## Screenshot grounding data
= = = = =
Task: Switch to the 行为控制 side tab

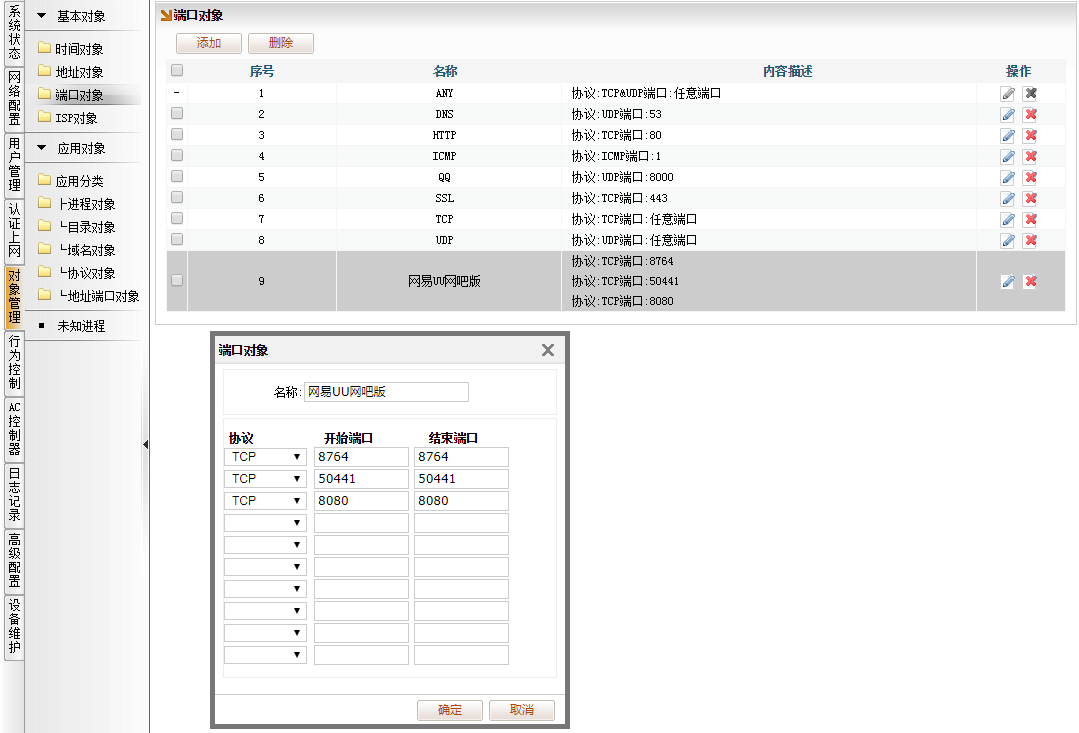Action: pyautogui.click(x=14, y=362)
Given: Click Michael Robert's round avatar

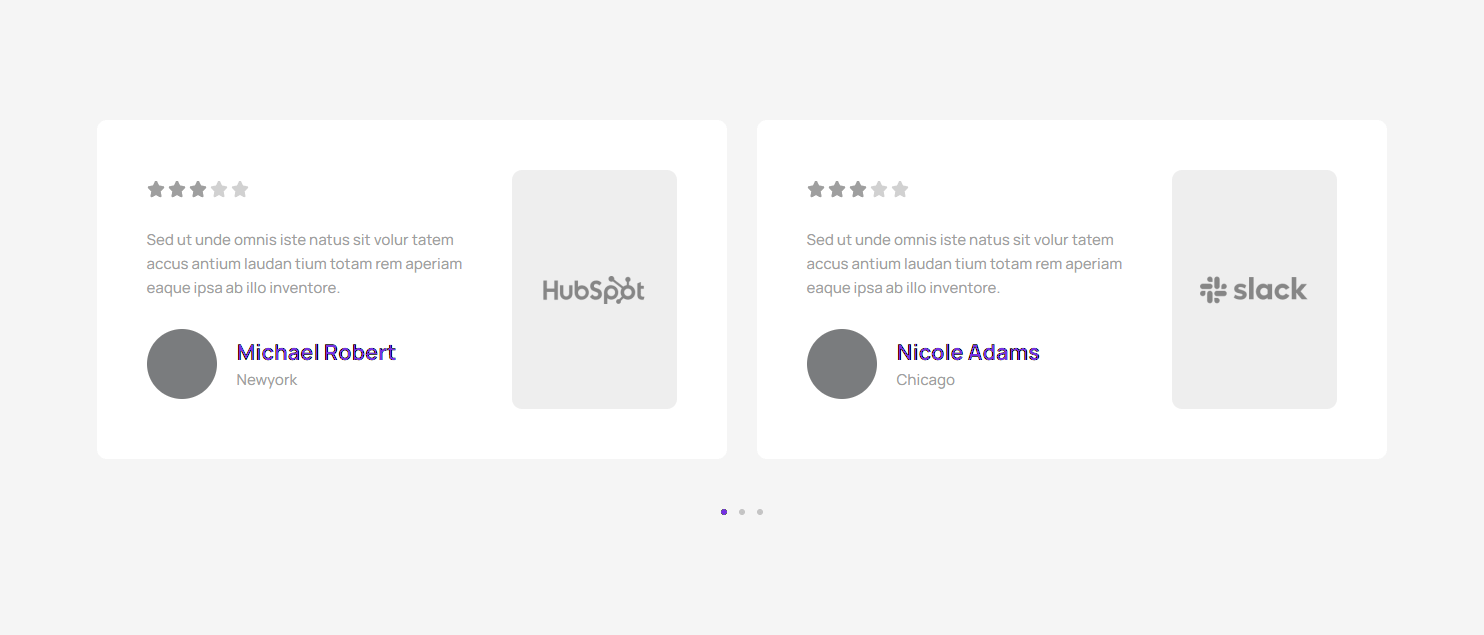Looking at the screenshot, I should coord(182,364).
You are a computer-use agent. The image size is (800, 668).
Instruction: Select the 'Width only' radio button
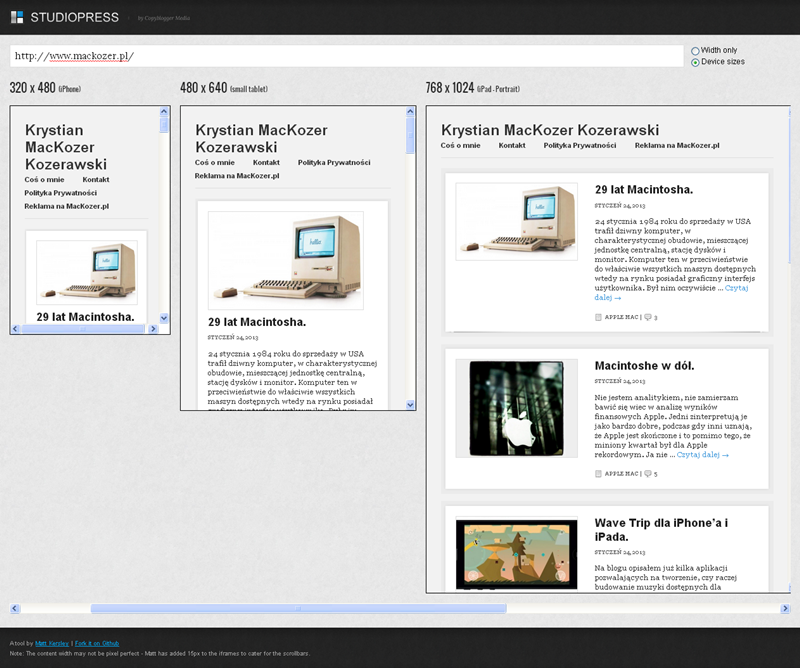[x=695, y=50]
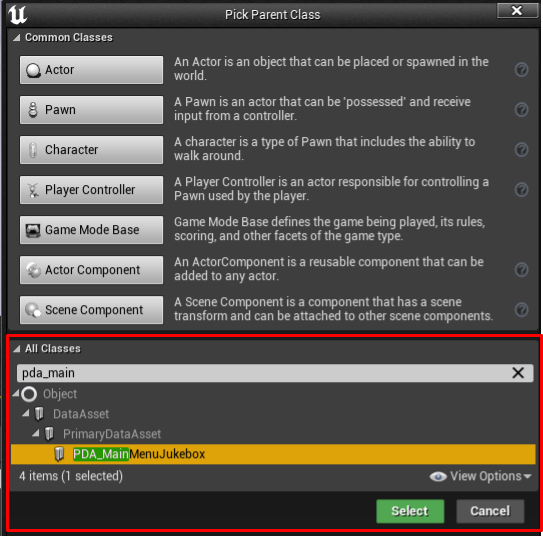This screenshot has width=543, height=536.
Task: Click into the class search field
Action: pyautogui.click(x=263, y=373)
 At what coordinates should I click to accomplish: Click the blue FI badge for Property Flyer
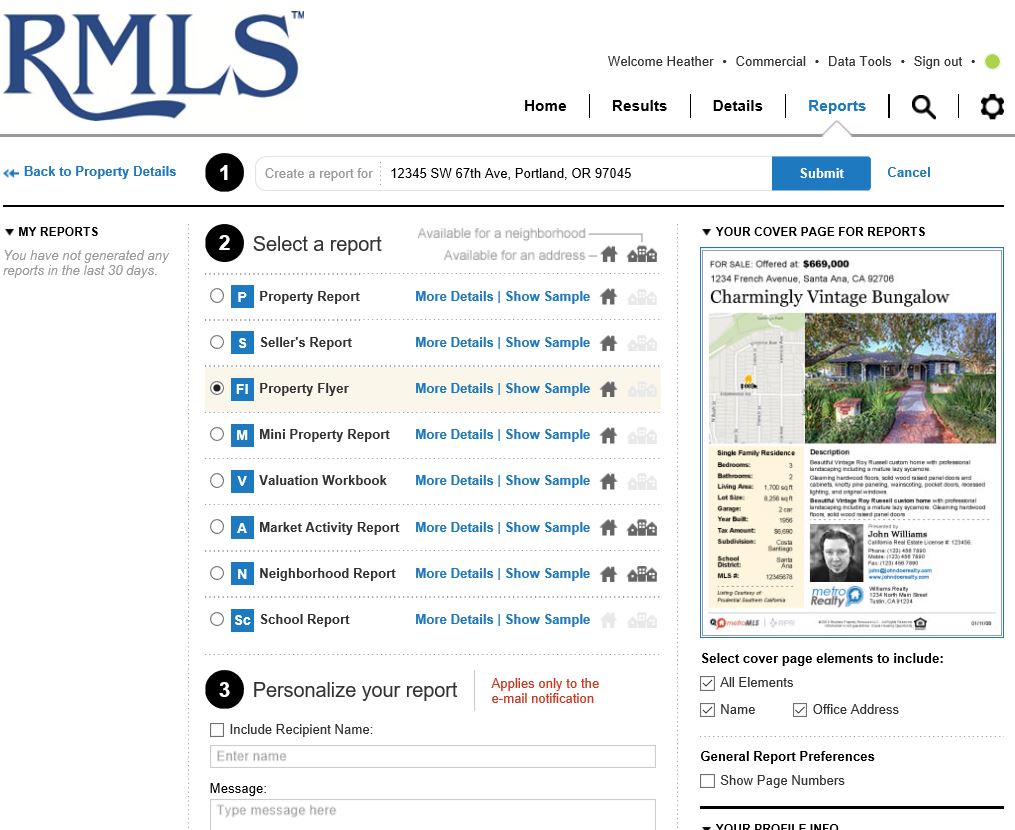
= = = = =
## Exercise goal
Please copy the entries in full. Leave each image out.

## Written answer
Task: Switch to the 行为控制 side tab

Action: pyautogui.click(x=14, y=362)
Given: Click Michael Robert's round avatar

Looking at the screenshot, I should coord(182,364).
You are a computer-use agent. The image size is (800, 668).
Instruction: Select the 'Width only' radio button
[x=695, y=50]
This screenshot has width=543, height=536.
Task: Click into the class search field
Action: pyautogui.click(x=263, y=373)
 At what coordinates should I click to accomplish: Click the blue FI badge for Property Flyer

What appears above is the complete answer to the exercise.